■ What is asked ■
Rewrite everything from the line containing "At what (x,y)" down to the end of the items as a JSON list of strings, with one string per line and blank lines omitted. Leave the pictures out of the answer.

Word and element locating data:
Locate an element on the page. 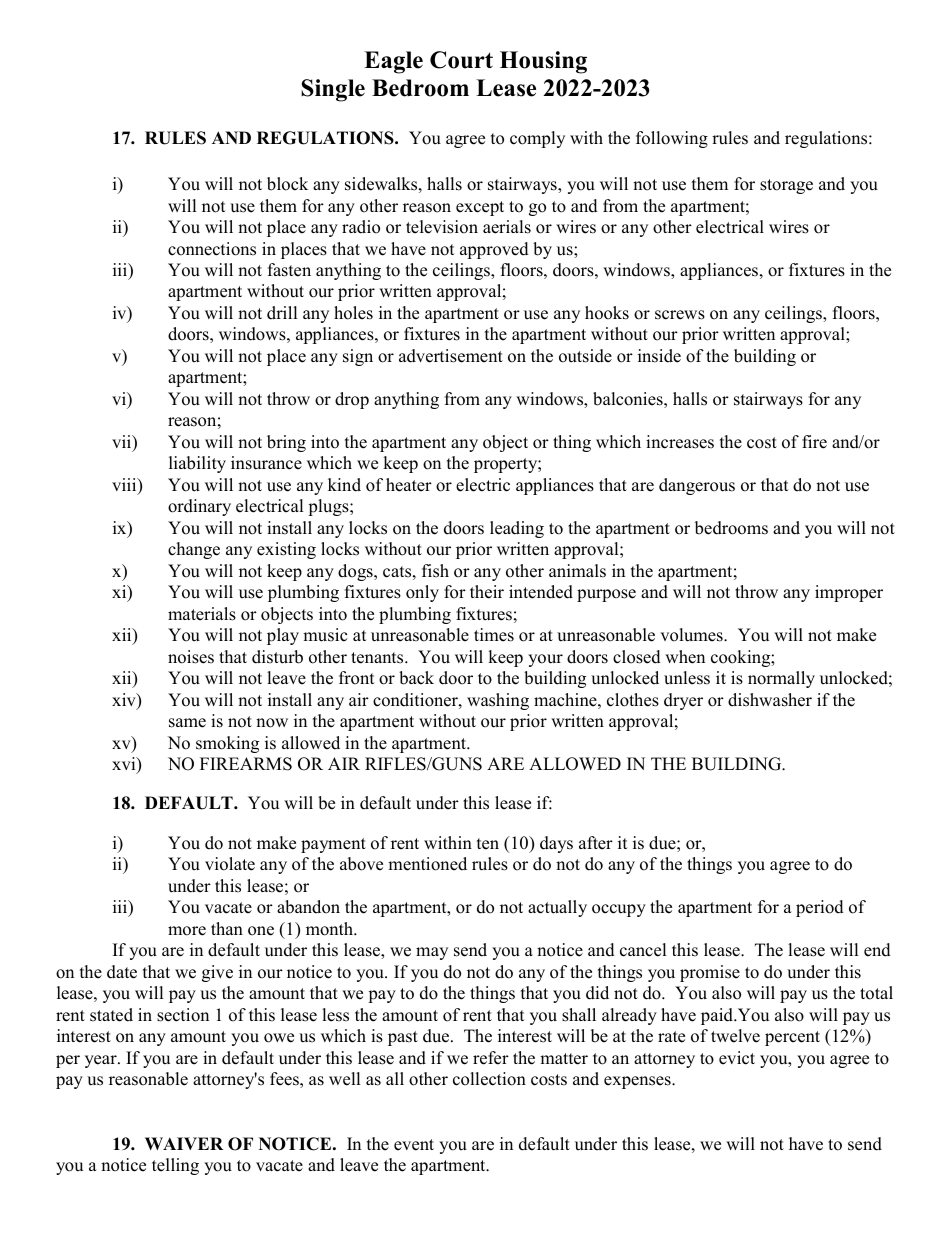  materials is located at coordinates (202, 614).
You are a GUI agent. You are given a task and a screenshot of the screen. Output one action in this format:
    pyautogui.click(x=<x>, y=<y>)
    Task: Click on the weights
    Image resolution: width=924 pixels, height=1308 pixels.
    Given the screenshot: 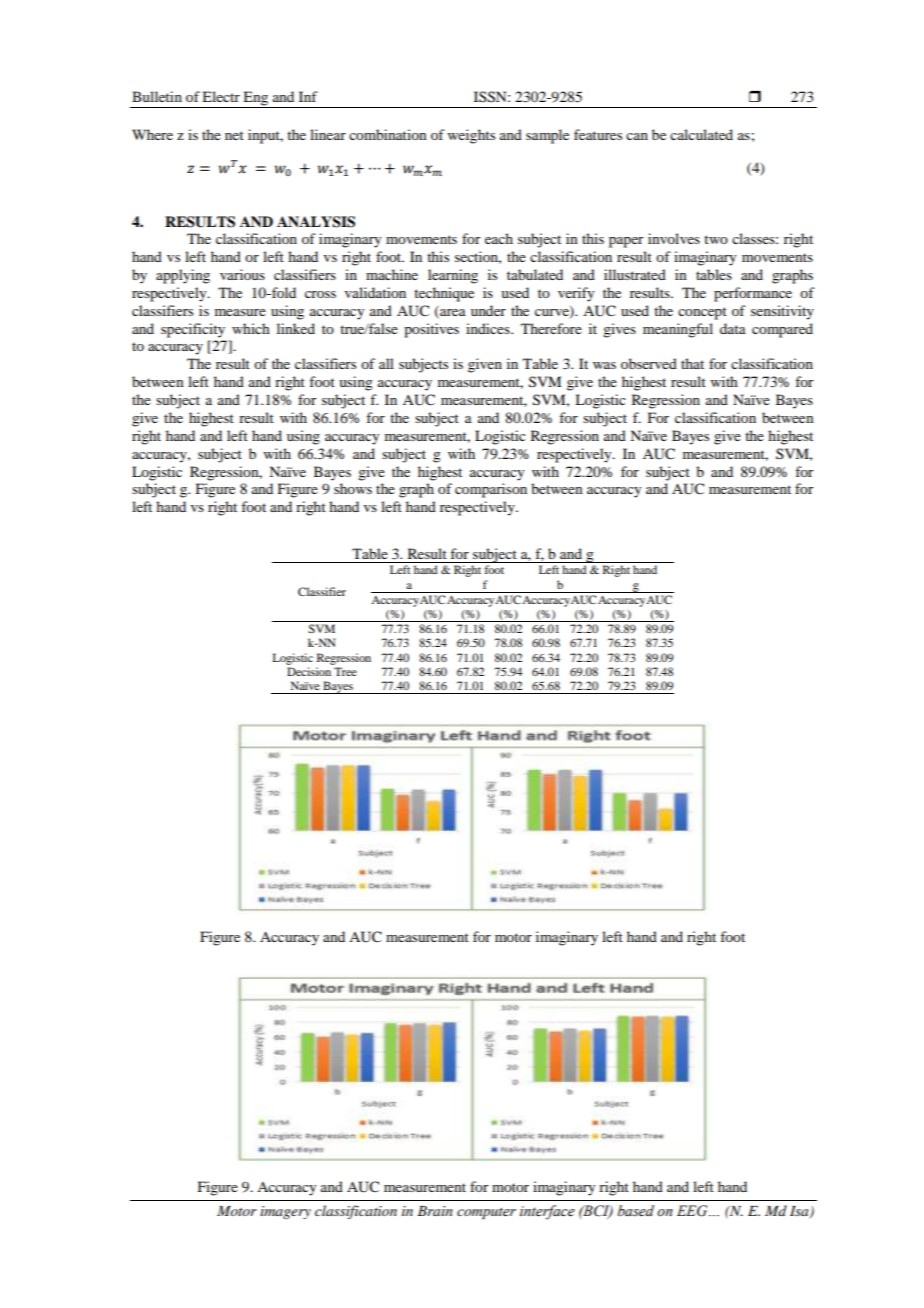 What is the action you would take?
    pyautogui.click(x=471, y=136)
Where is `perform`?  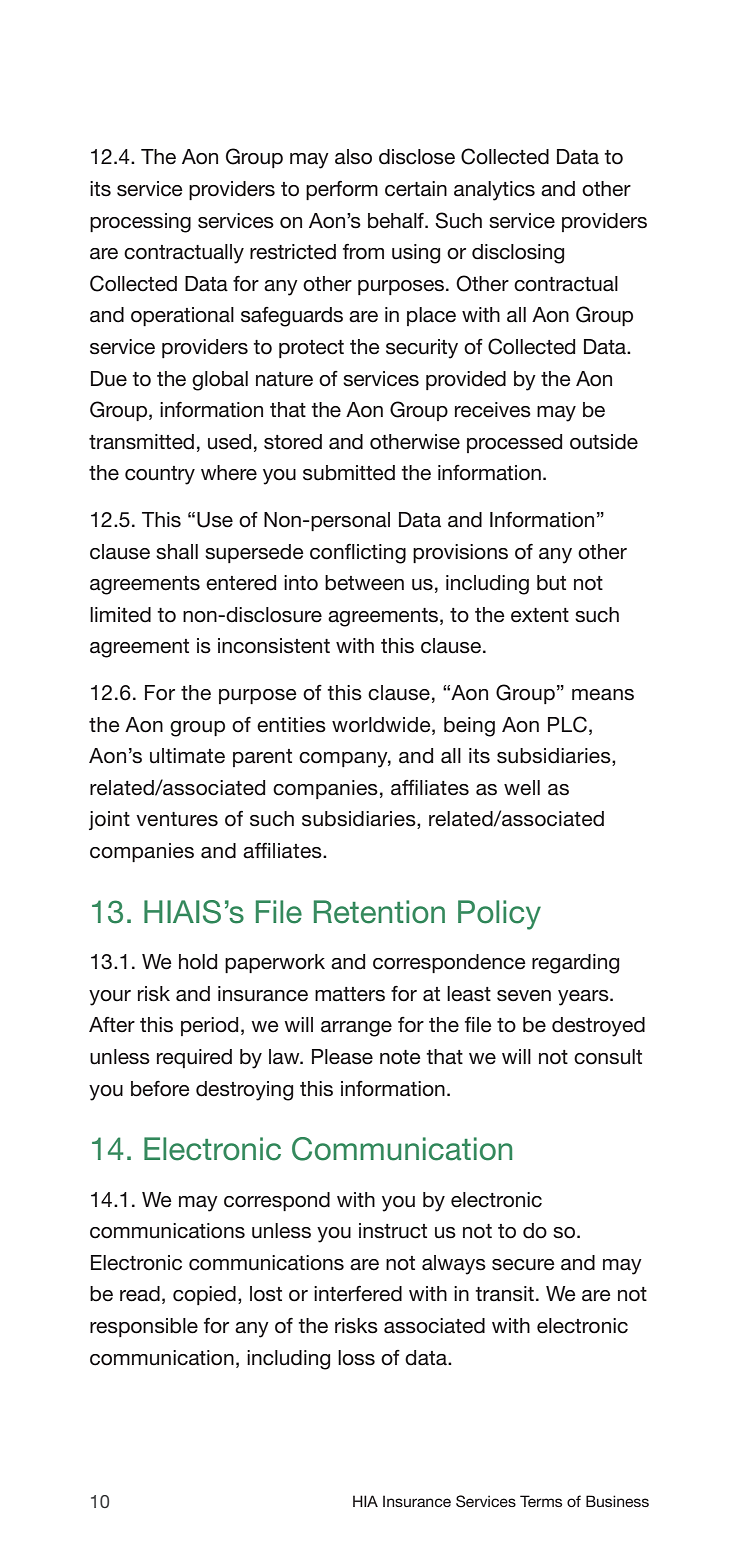 perform is located at coordinates (342, 190).
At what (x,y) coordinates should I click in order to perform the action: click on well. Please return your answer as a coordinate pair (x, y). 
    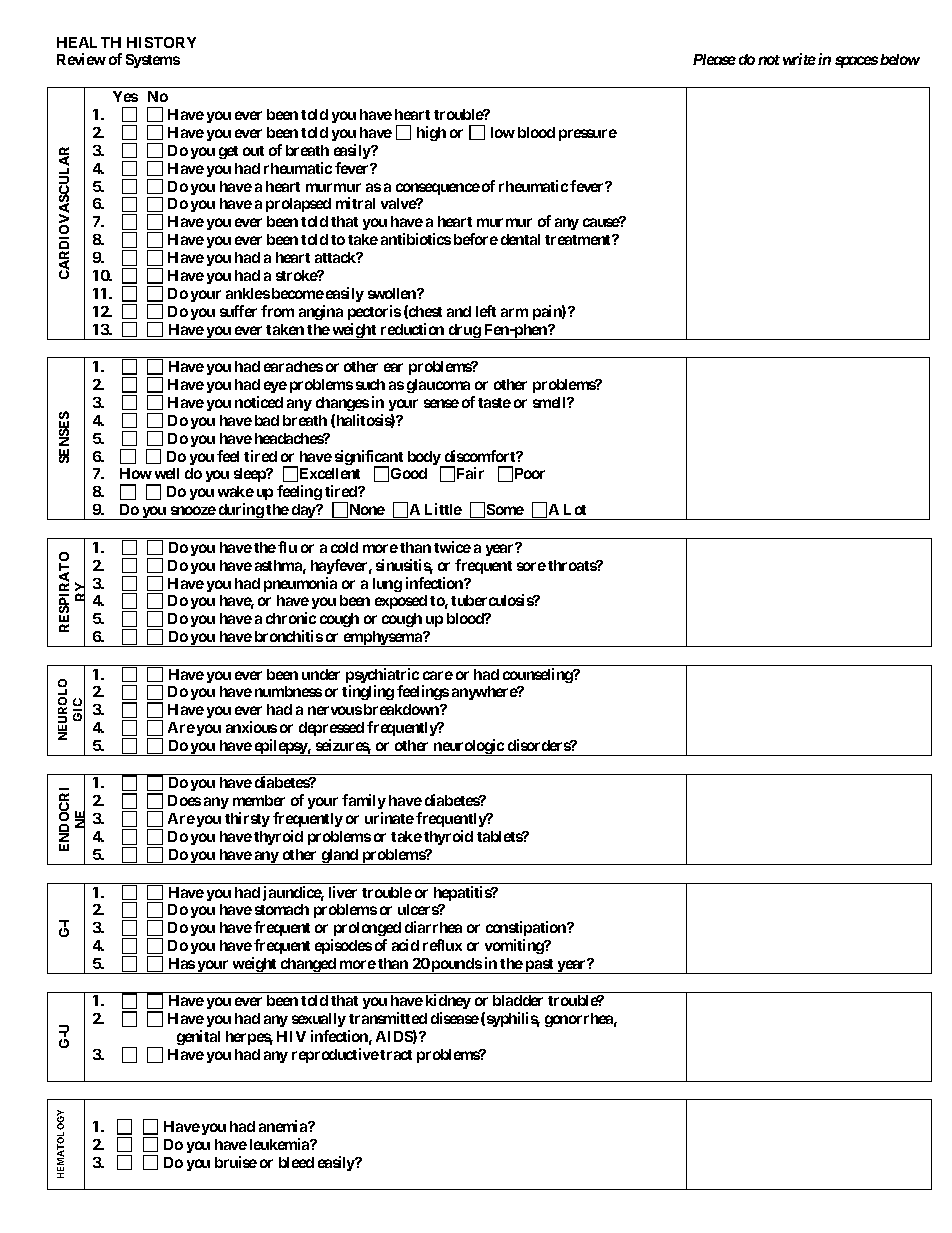
    Looking at the image, I should click on (167, 473).
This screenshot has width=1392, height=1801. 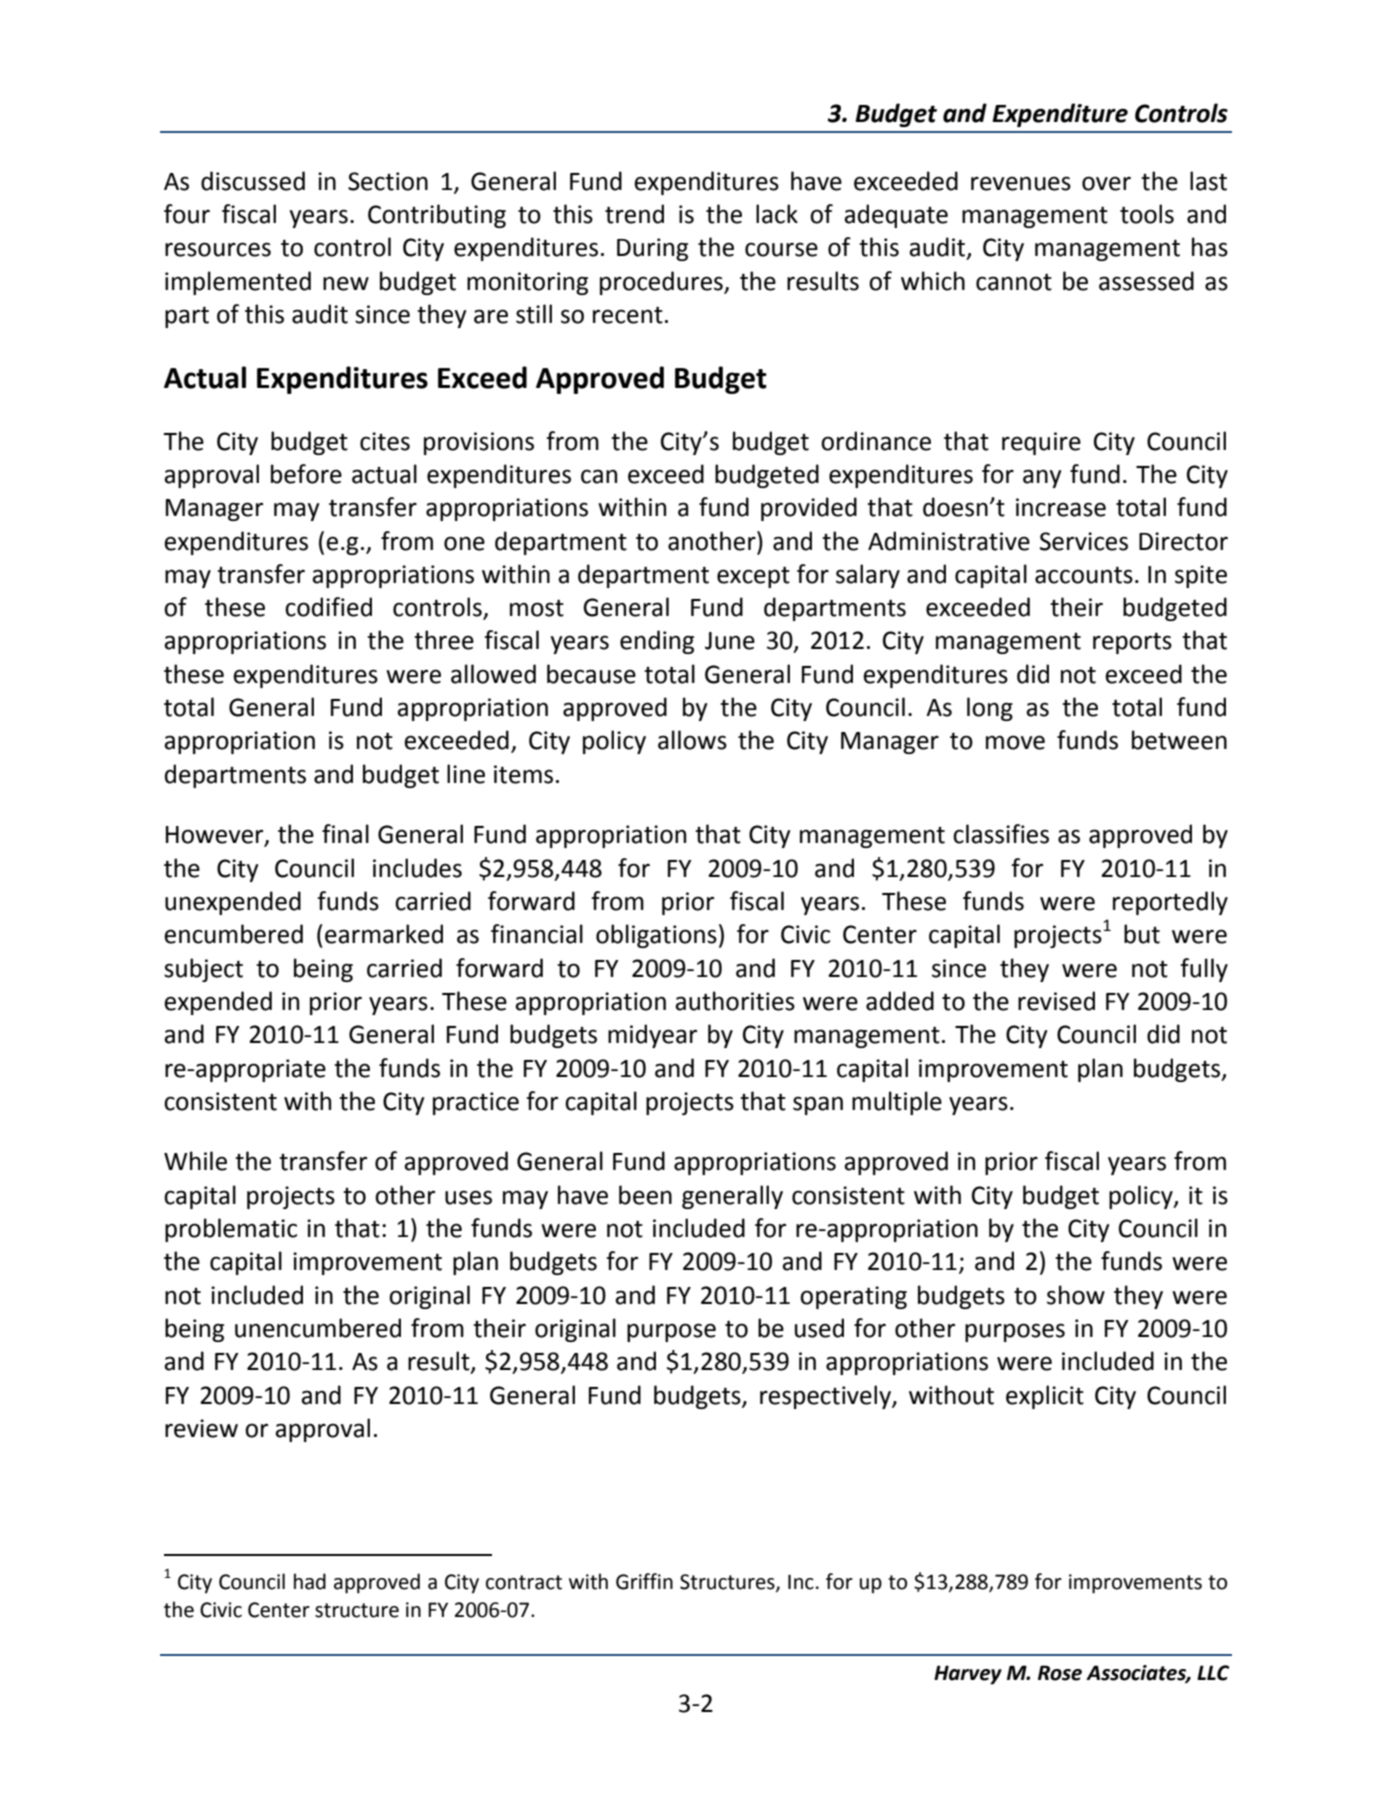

■ Solution below ■
[
  "At what (x,y) coordinates should I click in order to perform the action: click on well. Please return your answer as a coordinate pair (x, y). ",
  "    Looking at the image, I should click on (167, 473).",
  "This screenshot has width=1392, height=1801. "
]